-------- Listed records --------

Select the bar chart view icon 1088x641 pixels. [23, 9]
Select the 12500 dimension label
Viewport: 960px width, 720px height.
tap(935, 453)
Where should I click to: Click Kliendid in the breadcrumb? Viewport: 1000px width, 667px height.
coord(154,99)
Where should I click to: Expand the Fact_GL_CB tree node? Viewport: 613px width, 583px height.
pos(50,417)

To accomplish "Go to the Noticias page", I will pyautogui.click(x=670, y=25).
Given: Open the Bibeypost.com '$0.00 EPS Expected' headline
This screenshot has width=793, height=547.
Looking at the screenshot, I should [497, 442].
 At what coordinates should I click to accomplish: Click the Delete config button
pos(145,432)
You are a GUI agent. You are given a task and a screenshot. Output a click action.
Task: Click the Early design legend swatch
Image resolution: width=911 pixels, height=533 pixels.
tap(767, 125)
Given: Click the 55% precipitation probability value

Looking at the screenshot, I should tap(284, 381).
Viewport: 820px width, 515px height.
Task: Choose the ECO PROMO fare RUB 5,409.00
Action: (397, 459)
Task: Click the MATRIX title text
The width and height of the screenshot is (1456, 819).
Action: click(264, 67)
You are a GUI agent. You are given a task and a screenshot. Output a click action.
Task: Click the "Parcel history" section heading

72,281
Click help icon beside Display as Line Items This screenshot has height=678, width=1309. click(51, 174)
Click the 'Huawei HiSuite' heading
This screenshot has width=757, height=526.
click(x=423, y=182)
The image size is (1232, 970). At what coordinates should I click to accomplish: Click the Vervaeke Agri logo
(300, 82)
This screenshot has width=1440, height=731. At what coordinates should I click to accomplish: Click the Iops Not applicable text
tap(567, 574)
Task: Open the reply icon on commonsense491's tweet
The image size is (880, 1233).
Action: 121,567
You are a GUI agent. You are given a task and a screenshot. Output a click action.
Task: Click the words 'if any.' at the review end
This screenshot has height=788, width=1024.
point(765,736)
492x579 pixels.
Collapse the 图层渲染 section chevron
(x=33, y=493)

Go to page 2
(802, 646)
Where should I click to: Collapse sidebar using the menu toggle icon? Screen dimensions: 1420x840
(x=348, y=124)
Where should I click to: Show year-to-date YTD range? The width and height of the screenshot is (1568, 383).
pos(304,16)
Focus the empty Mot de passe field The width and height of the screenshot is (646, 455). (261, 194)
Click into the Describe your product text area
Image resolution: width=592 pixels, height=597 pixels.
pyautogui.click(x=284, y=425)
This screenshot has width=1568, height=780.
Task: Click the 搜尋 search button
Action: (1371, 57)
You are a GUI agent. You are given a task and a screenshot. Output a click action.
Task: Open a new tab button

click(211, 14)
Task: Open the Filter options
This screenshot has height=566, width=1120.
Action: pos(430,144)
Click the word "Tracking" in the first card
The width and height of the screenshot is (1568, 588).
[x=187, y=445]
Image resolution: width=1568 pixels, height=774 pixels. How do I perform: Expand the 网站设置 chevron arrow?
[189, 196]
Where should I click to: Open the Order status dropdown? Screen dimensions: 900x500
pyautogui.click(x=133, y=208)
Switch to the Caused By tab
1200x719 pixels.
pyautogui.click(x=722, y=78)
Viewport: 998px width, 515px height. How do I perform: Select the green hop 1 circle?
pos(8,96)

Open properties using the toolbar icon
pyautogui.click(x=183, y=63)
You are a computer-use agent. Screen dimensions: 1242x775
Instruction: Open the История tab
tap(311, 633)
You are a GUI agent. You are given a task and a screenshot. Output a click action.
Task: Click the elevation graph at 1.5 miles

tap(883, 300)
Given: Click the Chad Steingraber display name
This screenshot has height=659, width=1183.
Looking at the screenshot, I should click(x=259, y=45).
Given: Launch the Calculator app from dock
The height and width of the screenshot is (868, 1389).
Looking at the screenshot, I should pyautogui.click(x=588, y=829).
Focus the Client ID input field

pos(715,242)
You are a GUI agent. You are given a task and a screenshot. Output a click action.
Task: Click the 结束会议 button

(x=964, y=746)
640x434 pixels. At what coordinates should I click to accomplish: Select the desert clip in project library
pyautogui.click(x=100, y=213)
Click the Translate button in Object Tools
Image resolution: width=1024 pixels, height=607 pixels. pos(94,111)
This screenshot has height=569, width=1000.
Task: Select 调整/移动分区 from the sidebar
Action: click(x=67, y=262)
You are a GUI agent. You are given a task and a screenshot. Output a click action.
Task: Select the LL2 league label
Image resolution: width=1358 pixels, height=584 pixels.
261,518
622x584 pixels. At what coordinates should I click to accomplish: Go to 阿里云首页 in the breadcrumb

--------

→ **Exercise details**: Transcribe all the material, making sure each line matches the original.

→ **Answer area**:
Select the bar chart view icon 1088x641 pixels. [23, 9]
Select the 12500 dimension label
Viewport: 960px width, 720px height.
tap(935, 453)
Where should I click to: Click Kliendid in the breadcrumb? Viewport: 1000px width, 667px height.
coord(154,99)
Where should I click to: Expand the Fact_GL_CB tree node? Viewport: 613px width, 583px height.
pos(50,417)

To accomplish "Go to the Noticias page", I will pyautogui.click(x=670, y=25).
Given: Open the Bibeypost.com '$0.00 EPS Expected' headline
This screenshot has width=793, height=547.
Looking at the screenshot, I should [497, 442].
 At what coordinates should I click to accomplish: Click the Delete config button
pos(145,432)
You are a GUI agent. You are given a task and a screenshot. Output a click action.
Task: Click the Early design legend swatch
Image resolution: width=911 pixels, height=533 pixels.
tap(767, 125)
Given: Click the 55% precipitation probability value

Looking at the screenshot, I should tap(284, 381).
Viewport: 820px width, 515px height.
Task: Choose the ECO PROMO fare RUB 5,409.00
Action: (397, 459)
Task: Click the MATRIX title text
The width and height of the screenshot is (1456, 819).
Action: click(264, 67)
You are a GUI agent. You are given a task and a screenshot. Output a click action.
Task: Click the "Parcel history" section heading

72,281
Click help icon beside Display as Line Items This screenshot has height=678, width=1309. click(51, 174)
Click the 'Huawei HiSuite' heading
This screenshot has width=757, height=526.
click(x=423, y=182)
The image size is (1232, 970). At what coordinates should I click to accomplish: Click the Vervaeke Agri logo
(300, 82)
This screenshot has width=1440, height=731. At what coordinates should I click to accomplish: Click the Iops Not applicable text
tap(567, 574)
Task: Open the reply icon on commonsense491's tweet
The image size is (880, 1233).
Action: 121,567
You are a GUI agent. You are given a task and a screenshot. Output a click action.
Task: Click the words 'if any.' at the review end
This screenshot has height=788, width=1024.
point(765,736)
492x579 pixels.
Collapse the 图层渲染 section chevron
(x=33, y=493)

Go to page 2
(802, 646)
Where should I click to: Collapse sidebar using the menu toggle icon? Screen dimensions: 1420x840
(x=348, y=124)
Where should I click to: Show year-to-date YTD range? The width and height of the screenshot is (1568, 383).
pos(304,16)
Focus the empty Mot de passe field The width and height of the screenshot is (646, 455). (261, 194)
Click into the Describe your product text area
Image resolution: width=592 pixels, height=597 pixels.
pyautogui.click(x=284, y=425)
This screenshot has width=1568, height=780.
Task: Click the 搜尋 search button
Action: (1371, 57)
You are a GUI agent. You are given a task and a screenshot. Output a click action.
Task: Open a new tab button

click(211, 14)
Task: Open the Filter options
This screenshot has height=566, width=1120.
Action: pos(430,144)
Click the word "Tracking" in the first card
The width and height of the screenshot is (1568, 588).
[x=187, y=445]
Image resolution: width=1568 pixels, height=774 pixels. How do I perform: Expand the 网站设置 chevron arrow?
[189, 196]
Where should I click to: Open the Order status dropdown? Screen dimensions: 900x500
pyautogui.click(x=133, y=208)
Switch to the Caused By tab
1200x719 pixels.
pyautogui.click(x=722, y=78)
Viewport: 998px width, 515px height. How do I perform: Select the green hop 1 circle?
pos(8,96)

Open properties using the toolbar icon
pyautogui.click(x=183, y=63)
You are a computer-use agent. Screen dimensions: 1242x775
Instruction: Open the История tab
tap(311, 633)
You are a GUI agent. You are given a task and a screenshot. Output a click action.
Task: Click the elevation graph at 1.5 miles

tap(883, 300)
Given: Click the Chad Steingraber display name
This screenshot has height=659, width=1183.
Looking at the screenshot, I should click(x=259, y=45).
Given: Launch the Calculator app from dock
The height and width of the screenshot is (868, 1389).
Looking at the screenshot, I should pyautogui.click(x=588, y=829).
Focus the Client ID input field

pos(715,242)
You are a GUI agent. You are given a task and a screenshot. Output a click action.
Task: Click the 结束会议 button

(x=964, y=746)
640x434 pixels. At what coordinates should I click to accomplish: Select the desert clip in project library
pyautogui.click(x=100, y=213)
Click the Translate button in Object Tools
Image resolution: width=1024 pixels, height=607 pixels. pos(94,111)
This screenshot has height=569, width=1000.
Task: Select 调整/移动分区 from the sidebar
Action: click(x=67, y=262)
You are a GUI agent. You are given a task and a screenshot. Output a click action.
Task: Select the LL2 league label
Image resolution: width=1358 pixels, height=584 pixels.
261,518
622x584 pixels. At what coordinates should I click to accomplish: Go to 阿里云首页 in the breadcrumb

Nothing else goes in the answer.